You'll need python3, pytorch, spacy, numpy, pyemd, bayesian-optimisation, rouge, and pyTelegramBotAPI. You can install them via pip3 (but you'll want to make use of CUDA so you might want to look into that too).
To make life easier I've added a requirements.txt that'll allow you to install everything necessary (after installing python3.6+):
pip install -e .
To make life easier, I've set up a one-command auto running program that'll deal with downloading all the necessary machine-translation datasets needed to make your model. You'll need wget however.
cd datasets
./init_enfr_dataset.sh
./political_data.sh
That being said, you'll have to compose your own newspaper dataset, since I'm near certain that releasing such a dataset is not allowed by the newspapers for a variety of reasons, ranging from ethical to legal.
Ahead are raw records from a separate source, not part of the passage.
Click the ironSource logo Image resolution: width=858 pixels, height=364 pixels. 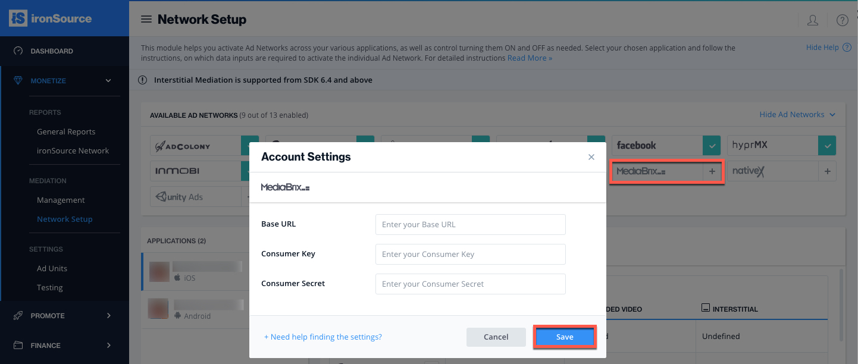pos(51,18)
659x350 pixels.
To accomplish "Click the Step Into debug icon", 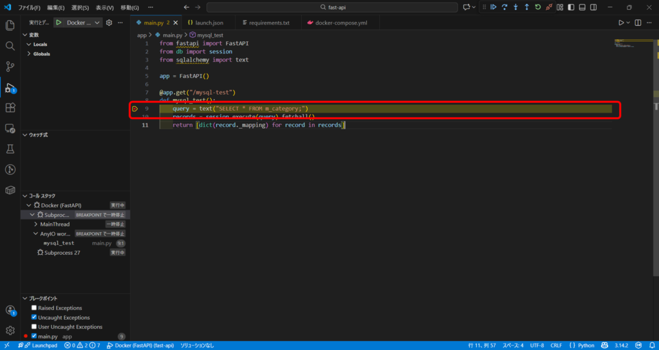I will click(x=515, y=7).
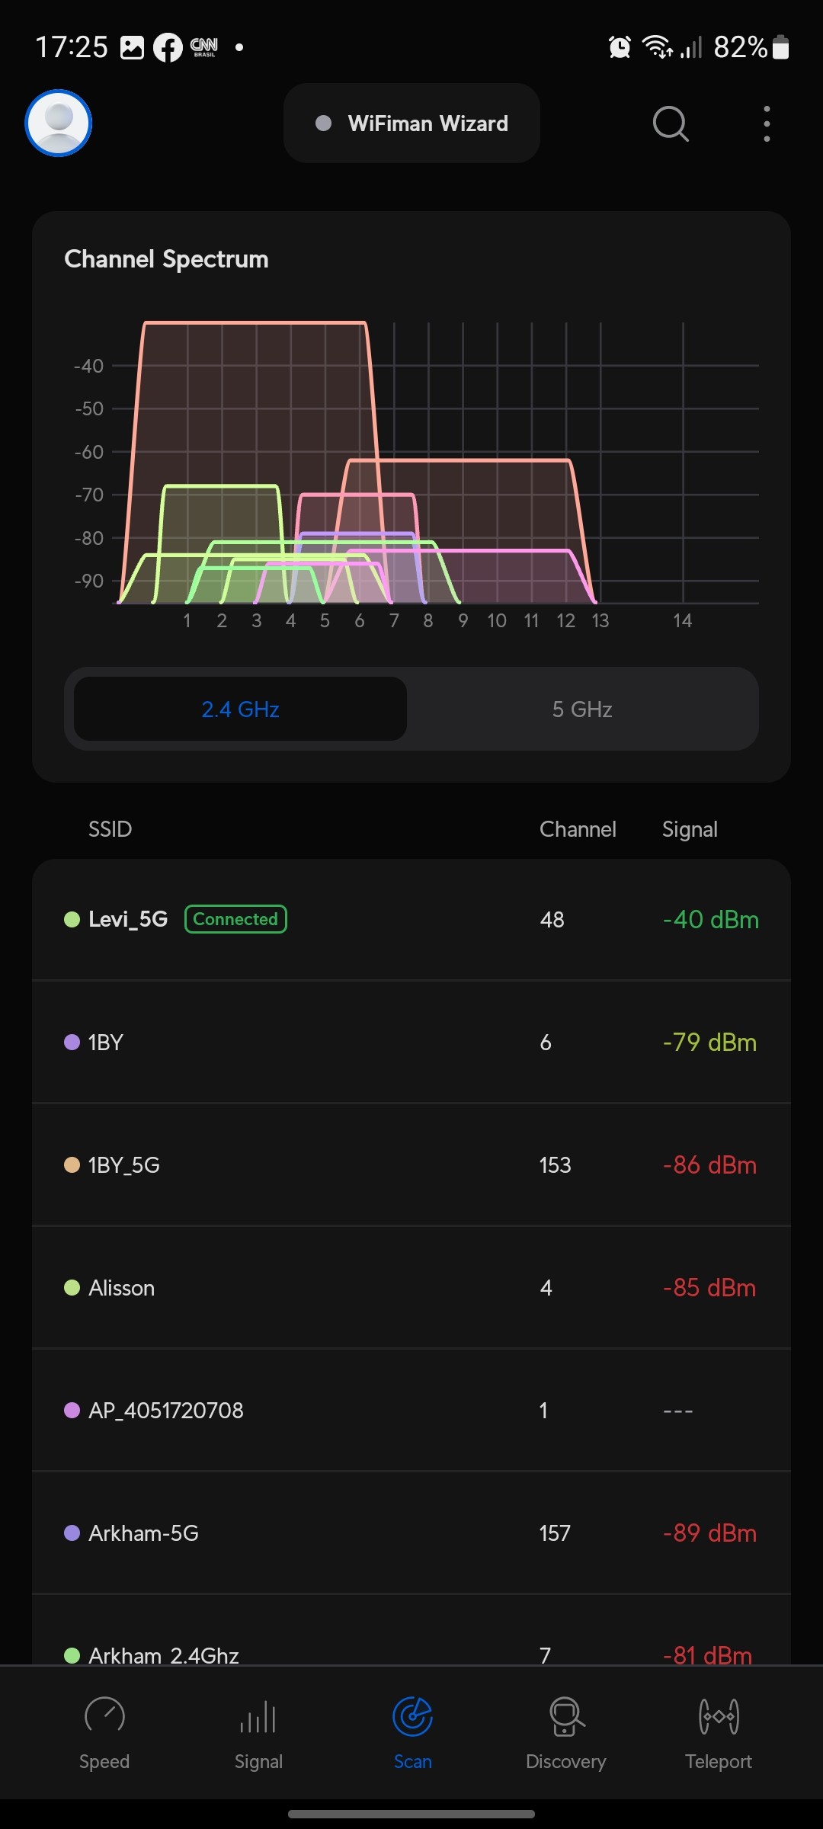Screen dimensions: 823x1829
Task: Tap the Alisson network row
Action: pyautogui.click(x=412, y=1288)
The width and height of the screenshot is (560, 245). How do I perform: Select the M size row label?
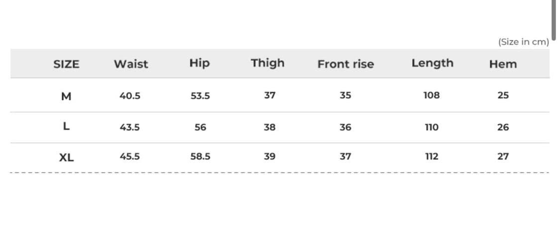[x=66, y=96]
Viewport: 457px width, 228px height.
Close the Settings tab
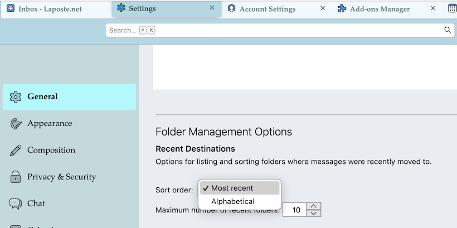click(x=212, y=8)
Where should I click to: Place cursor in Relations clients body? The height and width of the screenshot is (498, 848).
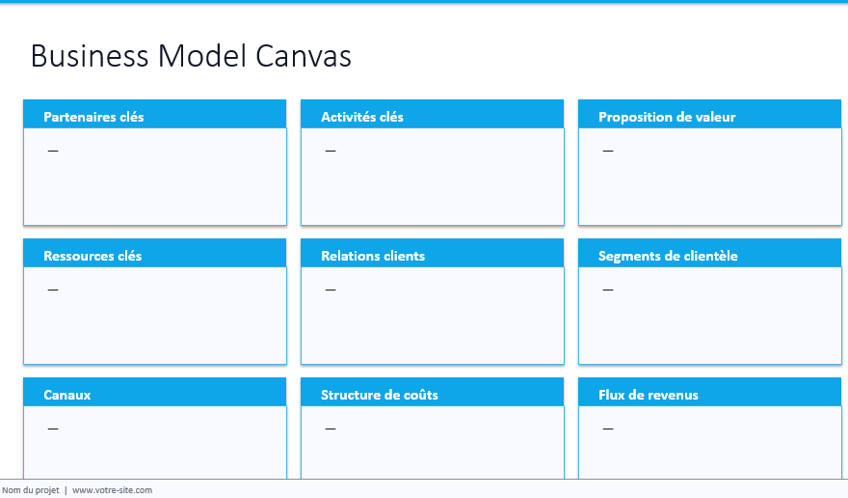pyautogui.click(x=433, y=316)
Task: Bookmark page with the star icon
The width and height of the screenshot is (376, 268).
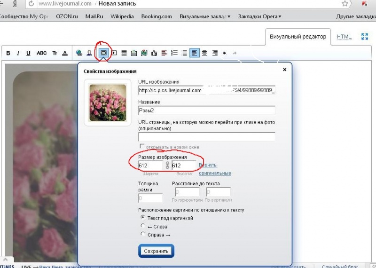Action: click(x=345, y=4)
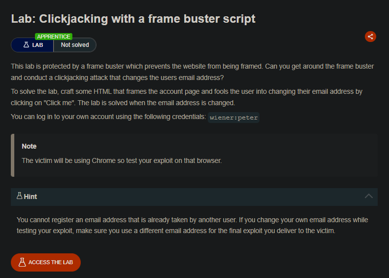Open the lab via ACCESS THE LAB
This screenshot has width=389, height=278.
click(x=46, y=262)
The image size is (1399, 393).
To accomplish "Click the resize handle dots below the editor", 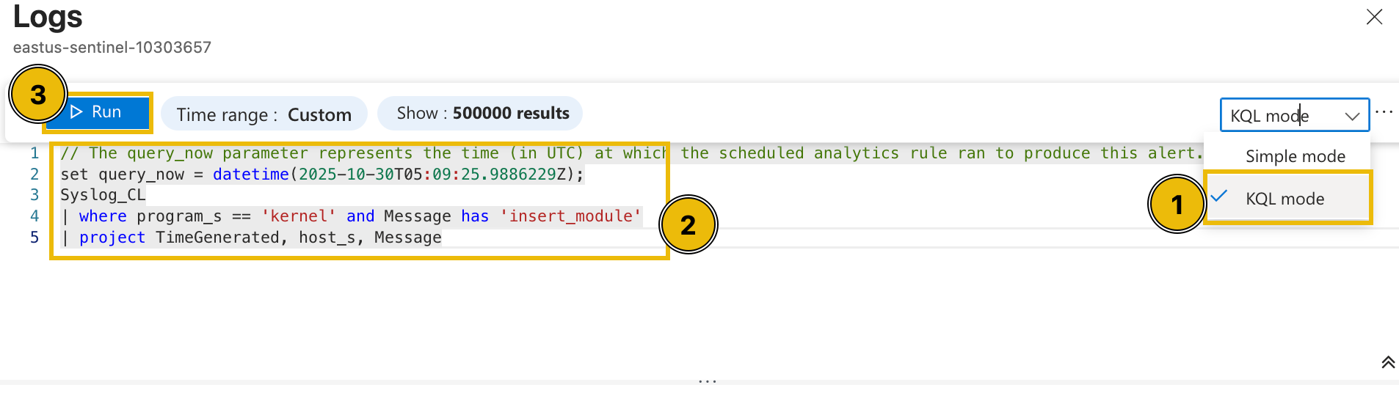I will (x=708, y=381).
In the root directory there is a zip called newspapers. run the jupyter notebook called downloader_manual.ipynb to get the article dataset (you'll need to submit your login for The Times in times.json first).
If times.json isn't created use the following format:
{
"action" : "login",
"username": "TIMES_USERNAME",
"password": "PASSWORD",
"s" : 1,
"rememberMe" : "on"
}
After running the notebook run convert_express.sh and it'll move it to the base directory.
Once the datasets are downloaded, cd base/scripts and run the following:
cd prod
./train_nmt_models.sh
./train_pol_st_models.sh
./build_pub_corpus.sh
./train_pub_st_models.sh
./train_pub_naturalness_models.sh
It'll probably take quite a while to train the models.